Pour the sodium alginate slowly into the solution.

Allow a few seconds for the chemicals to react.

Using the stirrer, remove the strands of polymer formed in the glass and place them in a small jar.

"Our slime recipe that we have been making at public events for years has broken a Guinness World Records title. It was so great!" - Christine Beaulieu, lecturer in the Department of Chemical Engineering at Polytechnique Montréal


girl holding up slime


Making these slime worms is a great way to teach students about the science of polymers. Polymers are large molecular structures built up from smaller molecules bonded together.


When sodium alginate is mixed into the calcium chloride solution, the calcium serves as a binding molecule to produce long polymer chains.


Scientifically speaking, the sodium atoms present in the sodium alginate solution are replaced by calcium atoms. This phenomenon is called "cross-linking", which considerably solidifies the whole material as the polymer chains are unable to move independently of each other.


Sodium alginate is commonly used to soften and thicken processed foods such as ice cream or fruit pies.


kids creating slime


In order to achieve the record, at least 90% of all students must remain in the lesson until the end. Additionally, every pupil must create the finished product by the end of the lesson.
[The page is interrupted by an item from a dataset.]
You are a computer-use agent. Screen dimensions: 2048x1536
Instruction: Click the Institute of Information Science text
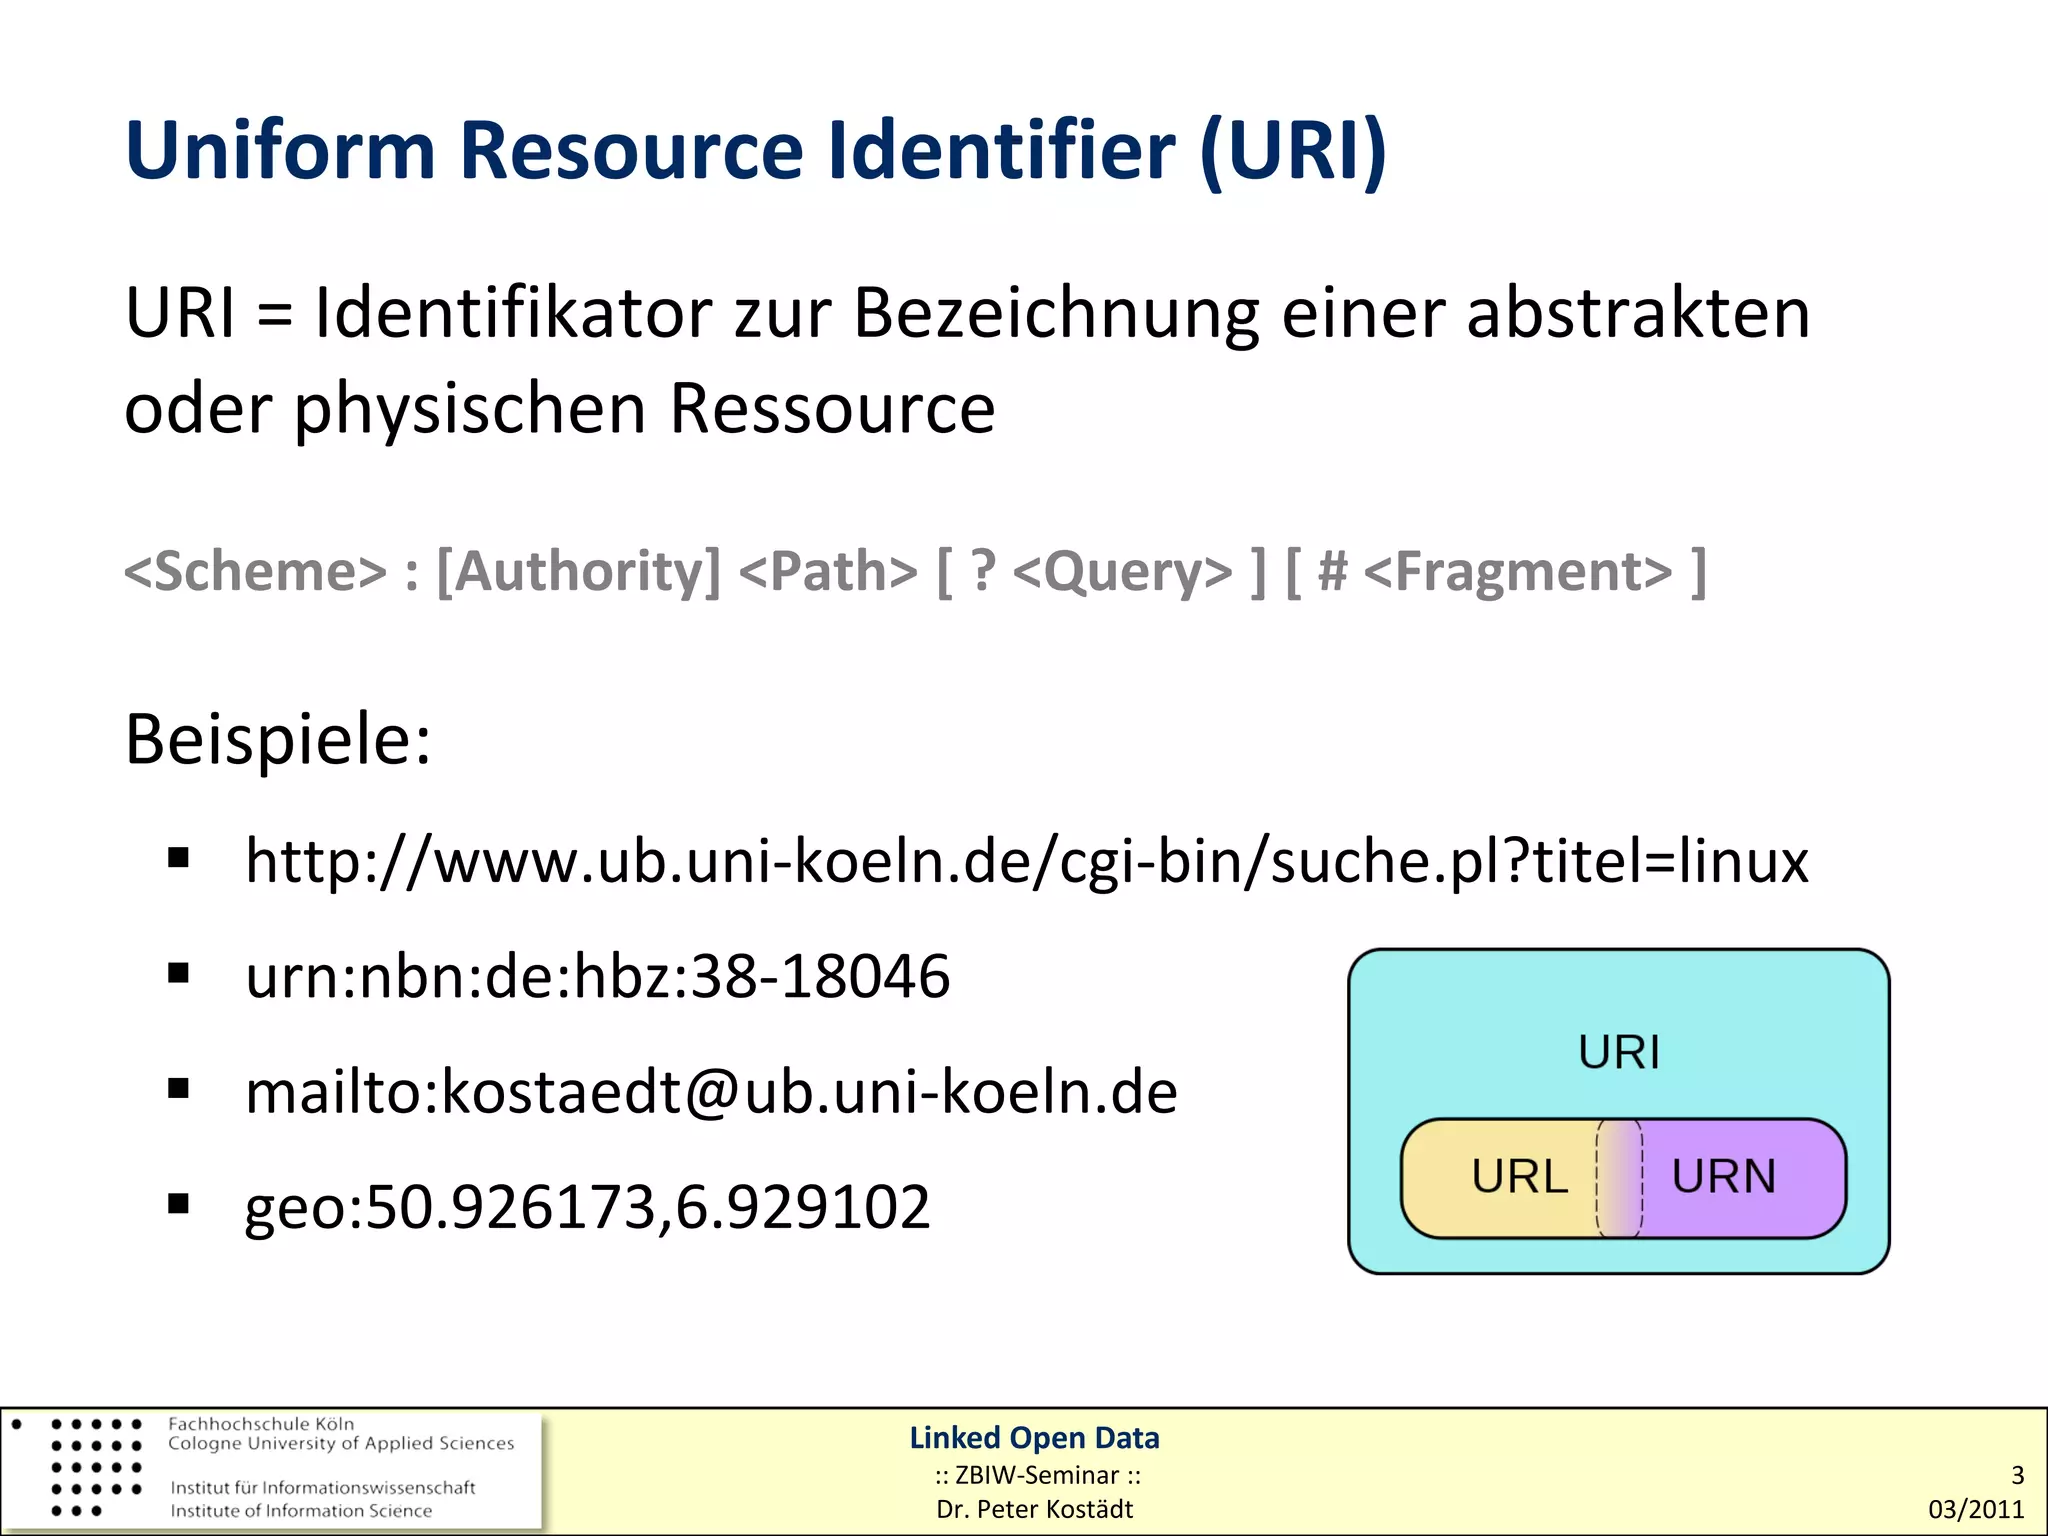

Sara Arsenault, who helped organize the event, had her doubts about achieving the record: "What if the slime doesn't take? What if people left because the kids were tired?"


GWR toy adjudicator in slime


However, once the adjudicator revealed the result, all of Sara’s doubts were put to rest.


"When we heard that the Guinness World Records attempt was successful, it was euphoria! A record with 491 participants when we had 493 people admitted is almost a perfect score!"


"For me, as someone who flipped through the Guinness World Records books all my teenage years, it seemed impossible to ever set a record. It seemed out of reach. But no, anything is possible with a good starting idea and organization!" – Sara Arsenault




In September 2022, The Science of Guinness World Records exhibition travels to Imagination Station in Toledo, Ohio, which is one of the most prestigious science museums in the world.


The highly-interactive exhibition immerses visitors in experiences that will allow them to explore the science behind some of the most iconic world records.


By presenting real facts and stories, the exhibition will give visitors an understanding of their body and how it reacts and focuses when attempting to break a record.


Best of all, visitors get the chance to break a world record for themselves!